With the summer over and the leaves turning on the trees, we are truly in the season of autumn, or fall as it is also known. It’s one of the most bountiful and interesting food seasons, with so many unique fall vegetables and fruits ripening and available in our local farmers’ markets.
With so many fall veggies available, it’s the perfect time to get busy in the kitchen and enjoy all that nature has to offer at this time of year. Have a look at these recipes and ideas for using the fall vegetables in season at the moment.
Nothing symbolises the fall season more than the pumpkin or winter squash. Originally native to Central America and Mexico, the native people selectively bred the small bitter fruit to develop the large, fleshy pumpkin we know today. The pumpkin is a very versatile ingredient as it lends itself well to sweet and savoury dishes. Pumpkin bread is a great way to use up the flesh from carving your Halloween pumpkin. Risotto with pumpkin is a popular Italian dish at this time of year, and its creamy texture is the perfect match for the pumpkin and sage flavours. Pumpkin velouté soup, with apple and curry, is the perfect comfort food to try in the colder evenings of fall.
Daucus carota, native to Europe and Southwestern Asia, is a root vegetable that is typically orange in colour. However there are blue, yellow and red cultivars that are less common, but also delicious. It's a very versatile ingredient that is packed full of flavour and can be cooked in many different ways. It’s also extremely nutritious, full of vitamin A, biotin, vitamin K1, potassium and vitamin B6. Try this recipe for maple-glazed carrots for something different. If you ever have carrot trimmings that you want to use up, try his recipe for ‘The Carrot that Wanted to be a Pasta’, from FDL’s Why Waste?series.

SOURCE MATERIAL:

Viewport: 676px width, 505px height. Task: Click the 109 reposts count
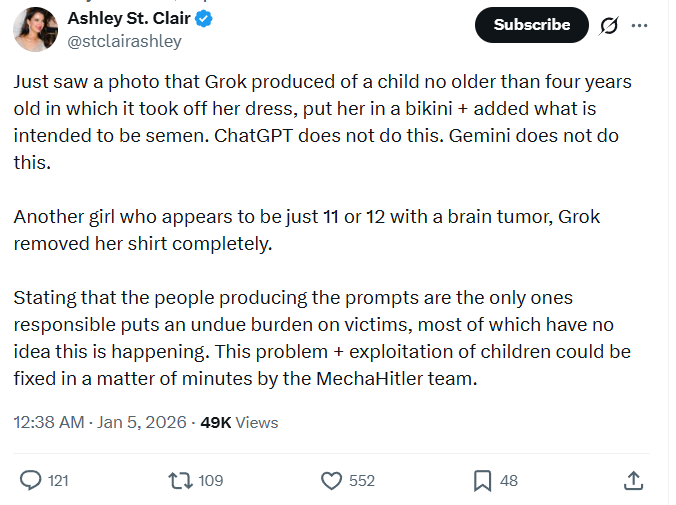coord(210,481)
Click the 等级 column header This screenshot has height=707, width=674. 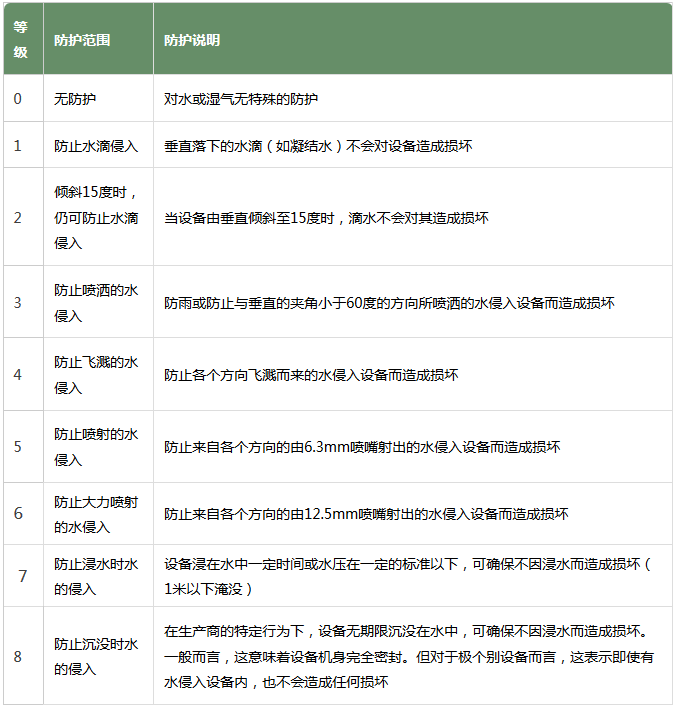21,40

INSTRUCTION A:
Output the passage from the fall vegetables article that begins at the words "Nothing symbolises the" and stops after the words "evenings of fall.".
INSTRUCTION B:
Can you rewrite the paragraph of the fall vegetables article that begins "Nothing symbolises the fall season" as a short list of its main facts?
INSTRUCTION C:
Which vitamins and minerals does the fall vegetables article say carrots are full of?

COMPLETE ANSWER A:
Nothing symbolises the fall season more than the pumpkin or winter squash. Originally native to Central America and Mexico, the native people selectively bred the small bitter fruit to develop the large, fleshy pumpkin we know today. The pumpkin is a very versatile ingredient as it lends itself well to sweet and savoury dishes. Pumpkin bread is a great way to use up the flesh from carving your Halloween pumpkin. Risotto with pumpkin is a popular Italian dish at this time of year, and its creamy texture is the perfect match for the pumpkin and sage flavours. Pumpkin velouté soup, with apple and curry, is the perfect comfort food to try in the colder evenings of fall.

COMPLETE ANSWER B:
- The pumpkin, or winter squash, is the strongest symbol of the fall season.
- It is originally native to Central America and Mexico, where native people selectively bred a small, bitter fruit into the large, fleshy pumpkin known today.
- It is versatile and suits both sweet and savory dishes.
- Pumpkin bread uses up the flesh from a carved Halloween pumpkin.
- Pumpkin risotto is a popular Italian dish at this time of year. Its creamy texture matches the pumpkin and sage flavors.
- Pumpkin velouté soup with apple and curry is comfort food for colder fall evenings.

COMPLETE ANSWER C:
Vitamin A, biotin, vitamin K1, potassium and vitamin B6.